─── Record list ───

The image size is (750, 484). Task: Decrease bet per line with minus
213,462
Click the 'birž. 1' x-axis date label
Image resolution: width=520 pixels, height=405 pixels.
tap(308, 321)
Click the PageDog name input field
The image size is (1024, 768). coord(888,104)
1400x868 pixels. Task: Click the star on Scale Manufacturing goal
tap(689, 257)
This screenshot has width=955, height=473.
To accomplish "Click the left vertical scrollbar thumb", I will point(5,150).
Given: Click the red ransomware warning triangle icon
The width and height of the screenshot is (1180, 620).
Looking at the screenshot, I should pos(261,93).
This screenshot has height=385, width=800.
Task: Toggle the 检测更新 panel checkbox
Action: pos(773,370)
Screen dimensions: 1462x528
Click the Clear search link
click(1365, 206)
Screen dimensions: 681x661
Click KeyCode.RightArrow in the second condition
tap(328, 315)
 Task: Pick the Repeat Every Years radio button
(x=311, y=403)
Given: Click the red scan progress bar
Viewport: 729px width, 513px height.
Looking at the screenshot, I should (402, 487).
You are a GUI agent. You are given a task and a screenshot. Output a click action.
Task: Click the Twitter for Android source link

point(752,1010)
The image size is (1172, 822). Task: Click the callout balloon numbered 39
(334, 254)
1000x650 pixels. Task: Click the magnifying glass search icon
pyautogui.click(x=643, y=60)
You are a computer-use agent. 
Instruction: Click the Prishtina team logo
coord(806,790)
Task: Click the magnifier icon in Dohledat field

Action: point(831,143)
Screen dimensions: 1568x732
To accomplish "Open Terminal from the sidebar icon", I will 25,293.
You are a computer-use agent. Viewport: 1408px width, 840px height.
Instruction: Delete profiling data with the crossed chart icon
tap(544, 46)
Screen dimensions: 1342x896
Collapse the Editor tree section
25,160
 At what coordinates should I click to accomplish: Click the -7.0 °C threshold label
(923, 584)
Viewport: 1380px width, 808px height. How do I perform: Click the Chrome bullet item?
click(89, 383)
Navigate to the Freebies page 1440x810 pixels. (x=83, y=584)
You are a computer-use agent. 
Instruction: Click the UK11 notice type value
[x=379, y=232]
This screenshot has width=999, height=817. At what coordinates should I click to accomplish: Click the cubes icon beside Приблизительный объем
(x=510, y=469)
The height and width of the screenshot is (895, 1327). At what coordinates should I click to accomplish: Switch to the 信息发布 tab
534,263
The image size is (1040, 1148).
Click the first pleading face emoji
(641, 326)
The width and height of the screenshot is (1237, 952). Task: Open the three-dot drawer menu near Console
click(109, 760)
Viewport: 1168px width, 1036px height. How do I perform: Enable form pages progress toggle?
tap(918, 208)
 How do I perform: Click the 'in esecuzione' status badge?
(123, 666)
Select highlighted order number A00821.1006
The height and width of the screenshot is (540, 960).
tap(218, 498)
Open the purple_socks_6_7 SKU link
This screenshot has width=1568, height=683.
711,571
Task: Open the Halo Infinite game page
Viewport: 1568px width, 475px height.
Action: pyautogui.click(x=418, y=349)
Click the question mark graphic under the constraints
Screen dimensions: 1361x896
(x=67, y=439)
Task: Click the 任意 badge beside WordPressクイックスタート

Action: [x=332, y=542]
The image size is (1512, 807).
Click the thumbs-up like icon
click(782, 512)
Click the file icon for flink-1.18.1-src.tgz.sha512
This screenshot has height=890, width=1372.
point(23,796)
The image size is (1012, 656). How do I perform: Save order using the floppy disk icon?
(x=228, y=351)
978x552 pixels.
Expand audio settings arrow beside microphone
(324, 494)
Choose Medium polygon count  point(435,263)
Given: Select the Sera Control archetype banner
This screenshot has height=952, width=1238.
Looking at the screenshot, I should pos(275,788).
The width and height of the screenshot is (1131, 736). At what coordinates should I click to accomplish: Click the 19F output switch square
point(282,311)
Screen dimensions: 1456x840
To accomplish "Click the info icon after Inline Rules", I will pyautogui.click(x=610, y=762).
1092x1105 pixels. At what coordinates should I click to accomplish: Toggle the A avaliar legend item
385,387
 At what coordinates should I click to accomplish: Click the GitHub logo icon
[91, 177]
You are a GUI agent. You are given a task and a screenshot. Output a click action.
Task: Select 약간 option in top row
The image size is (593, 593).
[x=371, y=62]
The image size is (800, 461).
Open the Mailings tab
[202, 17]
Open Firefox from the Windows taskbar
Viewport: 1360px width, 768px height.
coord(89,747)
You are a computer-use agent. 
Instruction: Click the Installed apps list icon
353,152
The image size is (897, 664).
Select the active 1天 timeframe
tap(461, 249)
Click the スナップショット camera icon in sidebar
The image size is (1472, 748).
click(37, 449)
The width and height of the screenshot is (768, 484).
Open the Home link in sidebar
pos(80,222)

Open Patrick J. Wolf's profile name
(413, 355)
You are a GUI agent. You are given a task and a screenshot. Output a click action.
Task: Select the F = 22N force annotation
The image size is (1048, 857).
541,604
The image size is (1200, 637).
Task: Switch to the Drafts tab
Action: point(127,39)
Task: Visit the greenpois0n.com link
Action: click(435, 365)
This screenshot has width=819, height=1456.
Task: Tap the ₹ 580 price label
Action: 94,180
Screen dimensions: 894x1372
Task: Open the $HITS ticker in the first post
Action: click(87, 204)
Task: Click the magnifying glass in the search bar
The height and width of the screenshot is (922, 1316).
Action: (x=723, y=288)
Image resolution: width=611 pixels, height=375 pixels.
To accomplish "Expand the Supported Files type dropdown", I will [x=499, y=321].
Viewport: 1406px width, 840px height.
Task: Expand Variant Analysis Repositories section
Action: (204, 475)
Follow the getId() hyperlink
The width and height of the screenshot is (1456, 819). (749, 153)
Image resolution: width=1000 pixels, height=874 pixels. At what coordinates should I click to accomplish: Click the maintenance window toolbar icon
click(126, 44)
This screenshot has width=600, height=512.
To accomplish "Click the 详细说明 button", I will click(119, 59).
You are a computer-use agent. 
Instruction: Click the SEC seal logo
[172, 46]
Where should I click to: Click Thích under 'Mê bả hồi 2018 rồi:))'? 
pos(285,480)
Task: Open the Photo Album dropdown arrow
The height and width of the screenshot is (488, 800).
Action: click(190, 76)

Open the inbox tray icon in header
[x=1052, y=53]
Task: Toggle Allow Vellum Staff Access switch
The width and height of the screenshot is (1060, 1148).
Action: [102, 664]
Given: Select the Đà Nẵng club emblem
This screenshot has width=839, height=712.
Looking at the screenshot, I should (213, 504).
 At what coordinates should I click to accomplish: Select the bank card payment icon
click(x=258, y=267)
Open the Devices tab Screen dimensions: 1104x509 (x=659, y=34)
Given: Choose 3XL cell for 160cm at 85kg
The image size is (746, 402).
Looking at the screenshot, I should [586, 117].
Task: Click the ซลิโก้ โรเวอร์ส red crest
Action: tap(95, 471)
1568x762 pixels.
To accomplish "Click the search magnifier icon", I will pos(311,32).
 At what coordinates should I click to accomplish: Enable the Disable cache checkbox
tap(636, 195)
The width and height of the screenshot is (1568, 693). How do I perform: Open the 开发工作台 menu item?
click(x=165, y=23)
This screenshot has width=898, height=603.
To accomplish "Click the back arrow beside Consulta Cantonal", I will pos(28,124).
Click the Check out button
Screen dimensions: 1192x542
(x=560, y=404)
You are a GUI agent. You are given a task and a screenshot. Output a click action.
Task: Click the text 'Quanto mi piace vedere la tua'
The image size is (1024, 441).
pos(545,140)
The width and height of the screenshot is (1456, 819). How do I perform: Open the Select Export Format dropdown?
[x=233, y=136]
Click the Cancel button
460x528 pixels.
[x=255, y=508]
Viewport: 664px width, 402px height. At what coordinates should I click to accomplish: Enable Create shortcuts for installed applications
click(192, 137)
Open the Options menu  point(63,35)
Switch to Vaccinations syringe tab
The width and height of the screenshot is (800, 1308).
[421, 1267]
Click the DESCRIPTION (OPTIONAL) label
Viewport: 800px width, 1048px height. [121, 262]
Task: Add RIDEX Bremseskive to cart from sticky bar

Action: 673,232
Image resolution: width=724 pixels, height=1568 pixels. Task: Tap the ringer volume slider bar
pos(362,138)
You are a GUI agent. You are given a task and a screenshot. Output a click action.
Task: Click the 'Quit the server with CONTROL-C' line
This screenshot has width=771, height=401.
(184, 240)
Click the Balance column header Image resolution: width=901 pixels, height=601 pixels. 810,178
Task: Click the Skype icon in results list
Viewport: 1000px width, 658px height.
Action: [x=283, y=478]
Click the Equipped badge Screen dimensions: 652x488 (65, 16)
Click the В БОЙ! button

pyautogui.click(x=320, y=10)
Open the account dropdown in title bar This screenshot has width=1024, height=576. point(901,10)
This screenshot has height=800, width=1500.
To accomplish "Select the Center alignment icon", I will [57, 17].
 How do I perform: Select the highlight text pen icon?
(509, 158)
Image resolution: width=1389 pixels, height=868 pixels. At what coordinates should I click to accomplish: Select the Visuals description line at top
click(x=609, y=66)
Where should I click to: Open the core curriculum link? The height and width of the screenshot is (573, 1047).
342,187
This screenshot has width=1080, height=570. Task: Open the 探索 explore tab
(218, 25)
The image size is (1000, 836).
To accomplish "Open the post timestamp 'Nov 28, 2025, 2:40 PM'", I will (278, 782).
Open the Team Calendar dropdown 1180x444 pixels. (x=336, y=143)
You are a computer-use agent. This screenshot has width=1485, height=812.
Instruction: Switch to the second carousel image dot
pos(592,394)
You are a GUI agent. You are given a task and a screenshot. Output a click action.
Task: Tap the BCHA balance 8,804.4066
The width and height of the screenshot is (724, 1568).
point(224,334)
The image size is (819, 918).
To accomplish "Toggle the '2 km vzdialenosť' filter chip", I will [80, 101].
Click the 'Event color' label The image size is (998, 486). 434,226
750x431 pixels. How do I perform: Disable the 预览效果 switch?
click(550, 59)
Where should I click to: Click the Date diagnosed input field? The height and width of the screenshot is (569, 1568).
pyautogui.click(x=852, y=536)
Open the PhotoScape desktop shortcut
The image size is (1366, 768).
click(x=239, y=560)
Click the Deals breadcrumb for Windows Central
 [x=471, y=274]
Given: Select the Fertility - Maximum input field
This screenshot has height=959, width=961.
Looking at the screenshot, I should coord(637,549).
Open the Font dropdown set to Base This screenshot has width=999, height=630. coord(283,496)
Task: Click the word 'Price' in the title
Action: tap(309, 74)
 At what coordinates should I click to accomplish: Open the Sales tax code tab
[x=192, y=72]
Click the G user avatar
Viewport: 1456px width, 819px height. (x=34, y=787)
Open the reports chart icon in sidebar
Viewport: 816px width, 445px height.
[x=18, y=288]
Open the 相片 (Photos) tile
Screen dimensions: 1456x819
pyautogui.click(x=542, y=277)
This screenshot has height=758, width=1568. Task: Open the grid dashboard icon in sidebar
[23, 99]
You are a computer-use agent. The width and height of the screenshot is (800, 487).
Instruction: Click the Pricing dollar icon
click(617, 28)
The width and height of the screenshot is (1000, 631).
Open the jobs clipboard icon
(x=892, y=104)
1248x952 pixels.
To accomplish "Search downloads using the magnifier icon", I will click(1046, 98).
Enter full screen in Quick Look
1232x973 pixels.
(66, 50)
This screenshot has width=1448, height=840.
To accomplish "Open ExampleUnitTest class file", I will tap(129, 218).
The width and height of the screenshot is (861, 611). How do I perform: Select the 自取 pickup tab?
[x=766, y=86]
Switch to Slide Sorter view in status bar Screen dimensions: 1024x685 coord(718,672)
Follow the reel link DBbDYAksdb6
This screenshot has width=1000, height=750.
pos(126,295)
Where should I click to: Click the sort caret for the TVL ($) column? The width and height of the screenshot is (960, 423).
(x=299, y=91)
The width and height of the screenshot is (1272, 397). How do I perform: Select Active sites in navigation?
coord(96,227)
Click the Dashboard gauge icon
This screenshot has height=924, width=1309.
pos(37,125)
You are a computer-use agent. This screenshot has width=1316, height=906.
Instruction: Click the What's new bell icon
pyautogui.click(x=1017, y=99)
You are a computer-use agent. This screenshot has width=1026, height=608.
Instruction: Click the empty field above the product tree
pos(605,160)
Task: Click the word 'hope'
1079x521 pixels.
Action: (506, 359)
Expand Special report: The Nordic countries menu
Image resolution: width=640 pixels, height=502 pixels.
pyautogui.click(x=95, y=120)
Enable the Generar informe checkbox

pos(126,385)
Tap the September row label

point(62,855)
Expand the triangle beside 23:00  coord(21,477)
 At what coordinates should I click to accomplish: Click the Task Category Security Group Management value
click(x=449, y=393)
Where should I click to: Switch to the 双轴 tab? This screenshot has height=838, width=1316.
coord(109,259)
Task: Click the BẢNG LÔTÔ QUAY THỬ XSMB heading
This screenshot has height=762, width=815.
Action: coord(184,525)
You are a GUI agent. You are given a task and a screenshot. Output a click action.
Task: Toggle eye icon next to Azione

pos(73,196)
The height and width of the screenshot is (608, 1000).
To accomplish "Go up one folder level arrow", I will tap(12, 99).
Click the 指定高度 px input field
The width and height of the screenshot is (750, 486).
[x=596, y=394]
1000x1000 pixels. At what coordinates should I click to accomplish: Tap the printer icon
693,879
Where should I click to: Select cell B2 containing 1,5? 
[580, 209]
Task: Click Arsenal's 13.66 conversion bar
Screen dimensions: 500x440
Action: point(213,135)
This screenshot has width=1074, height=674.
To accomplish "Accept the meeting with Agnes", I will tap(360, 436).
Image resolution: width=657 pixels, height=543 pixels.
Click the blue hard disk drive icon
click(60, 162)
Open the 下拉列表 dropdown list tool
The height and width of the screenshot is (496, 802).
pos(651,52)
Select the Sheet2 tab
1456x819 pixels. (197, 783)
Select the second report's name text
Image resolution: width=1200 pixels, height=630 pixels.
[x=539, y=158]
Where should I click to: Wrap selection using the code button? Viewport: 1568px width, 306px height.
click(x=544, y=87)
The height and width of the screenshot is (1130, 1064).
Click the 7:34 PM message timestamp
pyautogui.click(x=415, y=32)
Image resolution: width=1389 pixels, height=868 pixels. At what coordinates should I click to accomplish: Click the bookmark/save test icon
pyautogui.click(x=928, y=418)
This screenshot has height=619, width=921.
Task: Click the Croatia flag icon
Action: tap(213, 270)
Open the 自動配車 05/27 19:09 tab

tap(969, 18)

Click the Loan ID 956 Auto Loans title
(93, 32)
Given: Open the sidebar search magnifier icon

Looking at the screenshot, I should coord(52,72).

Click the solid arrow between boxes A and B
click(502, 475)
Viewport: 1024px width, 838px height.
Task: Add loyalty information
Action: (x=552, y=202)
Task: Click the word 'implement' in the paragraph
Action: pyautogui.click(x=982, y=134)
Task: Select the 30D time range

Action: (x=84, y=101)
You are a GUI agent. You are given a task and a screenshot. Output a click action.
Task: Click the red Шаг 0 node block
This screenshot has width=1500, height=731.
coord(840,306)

───

Could you rewrite the part of the items above that opens with the line containing "How do I perform: Click the 'in" and closes with the line containing "Action: [x=332, y=542]" as a Markdown table with the columns Row and Line, one numbered row per line and blank lines left out?

| Row | Line |
|---|---|
| 1 |  How do I perform: Click the 'in esecuzione' status badge? |
| 2 | (123, 666) |
| 3 | Select highlighted order number A00821.1006 |
| 4 | The height and width of the screenshot is (540, 960). |
| 5 | tap(218, 498) |
| 6 | Open the purple_socks_6_7 SKU link |
| 7 | This screenshot has width=1568, height=683. |
| 8 | 711,571 |
| 9 | Task: Open the Halo Infinite game page |
| 10 | Viewport: 1568px width, 475px height. |
| 11 | Action: pyautogui.click(x=418, y=349) |
| 12 | Click the question mark graphic under the constraints |
| 13 | Screen dimensions: 1361x896 |
| 14 | (x=67, y=439) |
| 15 | Task: Click the 任意 badge beside WordPressクイックスタート |
| 16 | Action: [x=332, y=542] |